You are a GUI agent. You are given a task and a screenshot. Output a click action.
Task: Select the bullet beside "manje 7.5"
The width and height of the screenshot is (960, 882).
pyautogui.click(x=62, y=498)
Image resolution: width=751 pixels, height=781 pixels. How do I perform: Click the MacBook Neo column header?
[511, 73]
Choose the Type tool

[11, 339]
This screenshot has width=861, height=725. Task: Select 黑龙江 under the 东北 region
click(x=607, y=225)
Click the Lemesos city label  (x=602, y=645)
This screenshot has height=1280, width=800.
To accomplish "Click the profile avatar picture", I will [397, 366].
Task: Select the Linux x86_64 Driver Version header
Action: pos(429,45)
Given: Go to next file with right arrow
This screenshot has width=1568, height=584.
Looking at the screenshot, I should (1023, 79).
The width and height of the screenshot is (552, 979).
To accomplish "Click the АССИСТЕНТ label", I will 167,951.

▬▬▬

◆ DESCRIPTION OF THE TASK: From the entries above, pull out each line that contains the string "will", treating uppercase and lowercase as different.

◆ ANSWER TO THIS PROBLEM:
To accomplish "Click the profile avatar picture", I will [397, 366].
To accomplish "Click the АССИСТЕНТ label", I will 167,951.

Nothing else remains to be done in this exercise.